### Information given
- - - - -

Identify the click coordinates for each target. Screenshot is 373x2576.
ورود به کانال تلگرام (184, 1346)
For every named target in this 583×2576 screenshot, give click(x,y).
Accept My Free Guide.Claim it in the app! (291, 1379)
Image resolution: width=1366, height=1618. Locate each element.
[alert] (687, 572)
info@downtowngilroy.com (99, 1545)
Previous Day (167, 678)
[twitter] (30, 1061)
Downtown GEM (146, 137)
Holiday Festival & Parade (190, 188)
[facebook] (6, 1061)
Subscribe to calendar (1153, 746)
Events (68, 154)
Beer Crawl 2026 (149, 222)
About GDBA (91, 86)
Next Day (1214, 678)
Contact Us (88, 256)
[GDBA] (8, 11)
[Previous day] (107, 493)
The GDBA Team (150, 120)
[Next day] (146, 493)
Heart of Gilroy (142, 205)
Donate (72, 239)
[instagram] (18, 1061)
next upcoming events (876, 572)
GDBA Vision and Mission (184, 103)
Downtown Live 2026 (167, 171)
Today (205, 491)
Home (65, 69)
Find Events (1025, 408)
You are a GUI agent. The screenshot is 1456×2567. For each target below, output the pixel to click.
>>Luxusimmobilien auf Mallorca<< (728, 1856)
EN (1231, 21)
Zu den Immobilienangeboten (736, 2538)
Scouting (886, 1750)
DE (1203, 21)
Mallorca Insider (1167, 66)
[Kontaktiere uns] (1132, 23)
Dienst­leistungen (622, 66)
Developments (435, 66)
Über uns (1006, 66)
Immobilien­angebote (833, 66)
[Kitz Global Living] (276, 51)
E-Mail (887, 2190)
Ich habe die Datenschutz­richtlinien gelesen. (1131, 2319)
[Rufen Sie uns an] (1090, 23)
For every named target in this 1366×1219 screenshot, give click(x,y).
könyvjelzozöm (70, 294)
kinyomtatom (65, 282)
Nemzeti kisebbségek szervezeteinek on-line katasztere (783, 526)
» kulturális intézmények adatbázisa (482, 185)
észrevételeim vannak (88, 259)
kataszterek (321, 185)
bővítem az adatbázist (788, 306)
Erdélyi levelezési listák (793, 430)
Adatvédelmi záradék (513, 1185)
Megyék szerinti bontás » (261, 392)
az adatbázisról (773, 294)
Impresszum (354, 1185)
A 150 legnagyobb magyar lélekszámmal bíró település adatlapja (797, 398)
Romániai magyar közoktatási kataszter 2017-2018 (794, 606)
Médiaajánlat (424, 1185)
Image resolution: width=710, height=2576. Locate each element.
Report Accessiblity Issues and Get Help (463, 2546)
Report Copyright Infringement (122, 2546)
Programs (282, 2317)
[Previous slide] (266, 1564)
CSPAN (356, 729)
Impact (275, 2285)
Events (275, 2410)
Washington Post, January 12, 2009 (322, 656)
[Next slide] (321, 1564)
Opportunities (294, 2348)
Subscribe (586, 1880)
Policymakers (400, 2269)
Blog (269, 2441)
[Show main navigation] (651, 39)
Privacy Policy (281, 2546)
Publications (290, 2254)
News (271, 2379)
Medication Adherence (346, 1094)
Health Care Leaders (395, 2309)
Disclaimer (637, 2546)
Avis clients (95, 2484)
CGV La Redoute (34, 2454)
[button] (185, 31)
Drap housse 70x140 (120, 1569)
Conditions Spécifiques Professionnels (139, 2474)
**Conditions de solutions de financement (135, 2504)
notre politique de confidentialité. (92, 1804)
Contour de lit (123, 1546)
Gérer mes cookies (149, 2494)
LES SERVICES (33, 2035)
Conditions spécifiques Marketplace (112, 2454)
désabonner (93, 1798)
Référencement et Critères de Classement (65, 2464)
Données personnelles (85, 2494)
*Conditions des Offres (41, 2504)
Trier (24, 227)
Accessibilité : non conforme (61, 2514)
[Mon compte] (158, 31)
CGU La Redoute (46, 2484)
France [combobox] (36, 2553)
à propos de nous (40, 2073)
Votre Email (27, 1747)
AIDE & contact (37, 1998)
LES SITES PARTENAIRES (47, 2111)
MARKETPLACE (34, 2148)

- - - - -

### Exercise details
Only the lines that contain the word "Previous" should be copied from the material.

### Answer
Previous Day (167, 678)
[Previous day] (107, 493)
[Previous slide] (266, 1564)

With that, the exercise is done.